Retiring Comptroller General Gene Dodaro delivered a message to lawmakers Tuesday on what he believes should be one of Congress’s top priorities as he exits federal service: getting the government’s cybersecurity work in order before it’s too late.
Appearing before a Senate Homeland Security and Governmental Affairs panel, Dodaro said cybersecurity and critical infrastructure protection are not getting “the urgent attention commensurate with the evolving grave threat.” Daily pressure from state and non-state actors puts the U.S. in a “very vulnerable” position, the Government Accountability Office chief said.
One piece of addressing that puzzle, Dodaro said later in the Subcommittee on Border Management, Federal Workforce and Regulatory Affairs hearing, is getting a permanent director of the Cybersecurity and Infrastructure Security Agency confirmed as soon as possible.
“I think it’s essential,” Dodaro said in response to a question from Sen. Bernie Moreno, R-Ohio, on the importance of having a CISA head in place. “We’ve spent a lot of time trying to encourage the government to do more, and CISA was doing, you know, a better job.”
Madhu Gottumukkala has served as CISA’s acting director since the spring while Sean Plankey, the White House’s nominee for the post, has awaited confirmation. Sources told CyberScoop earlier this month that Plankey is unlikely to move forward after multiple senators placed or threatened holds on his nomination.
“We have a lot of open recommendations still for them to do,” Dodaro said. “But I’m concerned that we’re taking our foot off the gas at CISA, and I think we’ll live to regret it.”
The GAO, which Dodaro has led since 2010, designated cybersecurity as a high-risk area across the federal government in 1997, and did the same for critical infrastructure in 2003. There have been “a lot of changes” in the past decade, Dodaro added, but 600 out of 4,400 recommendations are still open.
Addressing those recommendations will be increasingly hard, he continued, given the Trump administration’s downsizing of CISA. The cyber agency has lost about a third of its staff, Dodaro said — a figure that Moreno said was “obviously untenable” given the reality of “escalating” threats facing the country.
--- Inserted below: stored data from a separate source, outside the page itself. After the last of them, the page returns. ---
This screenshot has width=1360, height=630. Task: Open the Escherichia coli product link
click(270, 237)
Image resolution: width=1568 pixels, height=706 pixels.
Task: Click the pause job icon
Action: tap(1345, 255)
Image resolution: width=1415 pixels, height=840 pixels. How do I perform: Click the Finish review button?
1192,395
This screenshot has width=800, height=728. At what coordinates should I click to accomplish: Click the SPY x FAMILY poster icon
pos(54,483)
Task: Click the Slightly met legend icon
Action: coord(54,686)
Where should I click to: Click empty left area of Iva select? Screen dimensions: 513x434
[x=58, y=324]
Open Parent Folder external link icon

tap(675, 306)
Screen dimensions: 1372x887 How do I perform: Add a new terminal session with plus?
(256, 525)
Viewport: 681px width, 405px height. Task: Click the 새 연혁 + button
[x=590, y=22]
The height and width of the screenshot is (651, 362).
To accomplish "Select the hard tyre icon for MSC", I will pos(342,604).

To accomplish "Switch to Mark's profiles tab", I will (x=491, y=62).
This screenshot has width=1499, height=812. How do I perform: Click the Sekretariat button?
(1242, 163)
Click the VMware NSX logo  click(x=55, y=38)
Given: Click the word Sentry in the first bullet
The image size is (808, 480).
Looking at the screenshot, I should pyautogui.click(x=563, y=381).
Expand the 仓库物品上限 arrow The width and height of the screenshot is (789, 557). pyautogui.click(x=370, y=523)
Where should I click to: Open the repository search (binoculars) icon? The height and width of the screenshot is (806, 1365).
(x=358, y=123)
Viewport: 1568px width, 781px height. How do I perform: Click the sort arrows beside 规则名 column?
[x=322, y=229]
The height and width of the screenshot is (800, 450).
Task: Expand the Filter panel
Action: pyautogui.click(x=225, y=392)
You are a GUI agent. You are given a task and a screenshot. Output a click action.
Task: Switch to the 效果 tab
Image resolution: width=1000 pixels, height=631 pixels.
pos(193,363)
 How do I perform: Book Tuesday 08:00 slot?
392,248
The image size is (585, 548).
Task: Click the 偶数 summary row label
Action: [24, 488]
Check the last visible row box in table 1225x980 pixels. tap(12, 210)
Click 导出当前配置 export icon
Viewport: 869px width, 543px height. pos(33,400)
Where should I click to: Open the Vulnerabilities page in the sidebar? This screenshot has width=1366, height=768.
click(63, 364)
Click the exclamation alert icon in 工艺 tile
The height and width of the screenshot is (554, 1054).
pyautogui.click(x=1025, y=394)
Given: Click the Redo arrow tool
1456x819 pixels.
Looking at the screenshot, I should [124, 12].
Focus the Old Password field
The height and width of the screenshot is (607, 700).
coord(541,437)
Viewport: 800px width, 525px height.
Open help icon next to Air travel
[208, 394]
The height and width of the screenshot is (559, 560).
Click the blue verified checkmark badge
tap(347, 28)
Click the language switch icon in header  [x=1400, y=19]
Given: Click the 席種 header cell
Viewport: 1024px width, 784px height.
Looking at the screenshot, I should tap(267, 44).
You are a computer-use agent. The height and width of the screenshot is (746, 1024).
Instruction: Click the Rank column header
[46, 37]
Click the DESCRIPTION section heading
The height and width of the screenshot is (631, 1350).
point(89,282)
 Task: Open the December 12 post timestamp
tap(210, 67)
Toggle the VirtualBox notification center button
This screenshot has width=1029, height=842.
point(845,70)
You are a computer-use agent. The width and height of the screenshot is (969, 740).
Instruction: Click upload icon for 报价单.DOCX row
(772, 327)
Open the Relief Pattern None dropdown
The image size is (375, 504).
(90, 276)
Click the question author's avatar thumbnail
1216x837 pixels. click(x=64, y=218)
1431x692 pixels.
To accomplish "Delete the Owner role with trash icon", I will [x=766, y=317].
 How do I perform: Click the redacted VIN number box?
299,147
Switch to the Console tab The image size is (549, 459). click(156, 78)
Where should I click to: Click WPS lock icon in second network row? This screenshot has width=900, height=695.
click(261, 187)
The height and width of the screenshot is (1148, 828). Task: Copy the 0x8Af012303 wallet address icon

Dodaro noted earlier in the hearing that a threat that has him especially concerned involves CISA’s mandate to protect the security of elections.
The cyber agency has historically “provided a lot of assistance to … elections officials at the state and local level,” he said. “I’m concerned they may not be postured to do that with the midterms coming up, as well as deal with critical infrastructure throughout the country.”
Senators on both sides of the aisle appeared receptive to Dodaro’s warnings and expressed gratitude for his more than 52 years of service at the congressional watchdog.
“There are very few people in the world who can say that they saved their nation billions of dollars based on their service. But you are one of those,” subcommittee Chair James Lankford, R-Okla., told Dodaro. “Thank you for those decades of federal service that you gave to our nation to be able to help get our fiscal health back in order.”